Texcoco, Méx., a 14 de enero de 2010.- Entre los cuentos clásicos, muchos de ellos de intención moralizante (y también de guía práctica), cabe traer a colación el del Lobo y el pastor, aquel sencillo relato escuchado por muchas generaciones de niños a los que se pretendía mostrar que el mentir es una fea conducta que, además, trae resultados lamentables.
Aquel zagal gustaba de inquietar a los demás habitantes de su aldea pidiéndoles auxilio ante la supuesta presencia del lobo. Como el muchacho abusara del llamado en falso, la comunidad lo tuvo por mentiroso y ya no le hizo caso, lo cual terminó por dejarlo indefenso ante el lobo.
Y así le sucede a Enrique Peña Nieto, quien está de campaña para ser presidente de la república desde hace bastante tiempo. Su presencia en los medios de comunicación, multiplicada por los intereses de los propios medios y los de la iglesia católica, lo ha convertido en una de las figuras públicas más vistas y comentadas en nuestro país. Su presencia en el Vaticano, donde presentó al Papa Benedicto XVI a su novia, la actriz Angélica Rivera, acompañado del presidente de la Conferencia Episcopal Mexicana, el ex obispo de Texcoco y hoy Arzobispo de la provincia eclesial de Tlalnepantla Carlos Aguiar Retes y una decena más de obispos que gobiernan las diócesis con sede en el estado de México, fue acontecimiento muy sonado, cuyos ecos no se apagan un mes después.
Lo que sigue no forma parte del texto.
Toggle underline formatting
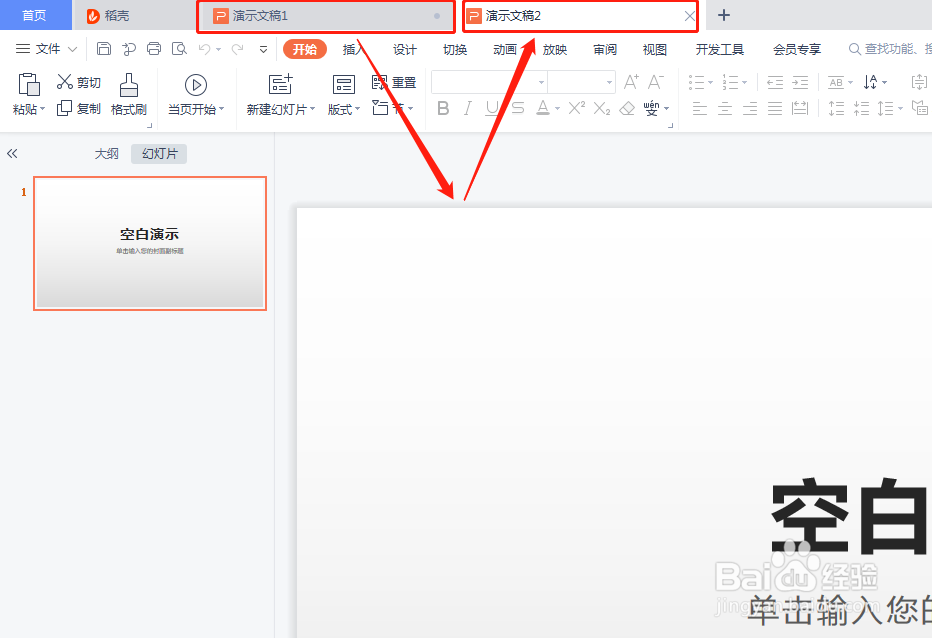The height and width of the screenshot is (638, 932). pyautogui.click(x=493, y=109)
Sus diarias apariciones en los noticieros televisivos y en los medios impresos, lo hacen un político, para efectos prácticos, omnipresente.
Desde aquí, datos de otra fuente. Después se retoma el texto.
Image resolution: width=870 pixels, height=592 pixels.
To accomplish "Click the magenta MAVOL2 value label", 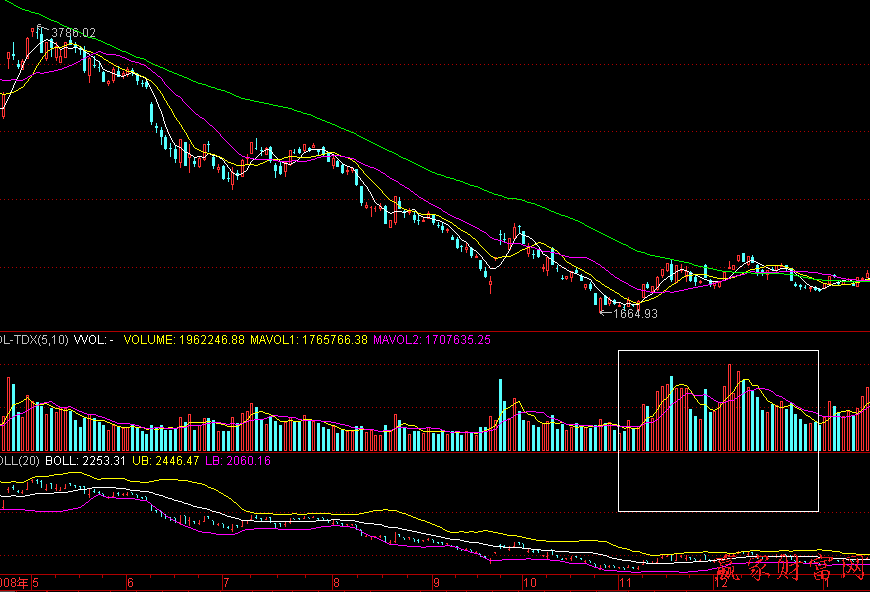I will pyautogui.click(x=432, y=340).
El caso es que todo mundo lo ve ya como candidato. Por ello no extraña que el día 12 de enero en una ceremonia de inauguración en el municipio de Villa Victoria, el alcalde hiciera un pronunciamiento público en favor de su gobernador como candidato a la presidencia de la república: “…usted es la persona que necesita nuestro país para preparar el rumbo y poder ofrecer con ello un México con mayores oportunidades y mayor desarrollo para todos”.
El pronunciamiento obligó a Peña Nieto a decir que “no es el momento para declaraciones de respaldo ante escenarios futuros, creo que lo he dejado muy en claro: todo a su debido tiempo. Se aprecian, se reconocen, pero realmente hay que desalentarlos”. El problema es que nadie se lo cree.
Histriónico, el gobernador continuó aparentando el que cree su mejor papel: el de muchacho bien portado, punto menos que el de una víctima de la saña con que todos le aman. El buen modo en que lo reciben sus alcaldes subordinados, los buenos ojos con que le miran muchas damas que abiertamente expresan su intención de voto explicándola por su apostura, y el hecho de no ser mal visto por los varones, me hicieron recordar una estrofa del son jalisciense El Cuatro:
Este es el cuatro mentado,
el rey de todos los sones:
querido de las mujeres
y apreciado de los hombres.
Más allá de lo que dice esta joya de nuestro folklore, es necesario sopesar hasta dónde le será posible a Peña Nieto contener los hervores de este guiso que se va cociendo a toda flama, contrario al consejo de las abuelitas.
Pero los aprietos del gobernador que muestra este episodio más se parecen a la historia El aprendiz de Brujo, tema tratado por el griego Luciano de Samósata en el siglo segundo después de Cristo y retomado por Goethe y, ya en el siglo XX, por Walt Disney en la bellísima película Fantasía. La historia trata sobre aquellos que desatan fuerzas que después ya no pueden contener.
El problema es que el gobernador está sobreexpuesto en términos mediáticos, y eso ya es y será motivo de golpeteo. Y la pregunta se aparece de nuevo: ¿cómo contener la estampida que tantos vaqueros procuran?
Panistas, perredistas (no todos) y algunos de su propio partido estarán encantados de verle tropezar.
Nadie se perderá los próximos capítulos de esta ya desbocada carrera. Las porras deberán sonar a su debido tiempo. Y el final será, con toda claridad, de pronóstico reservado.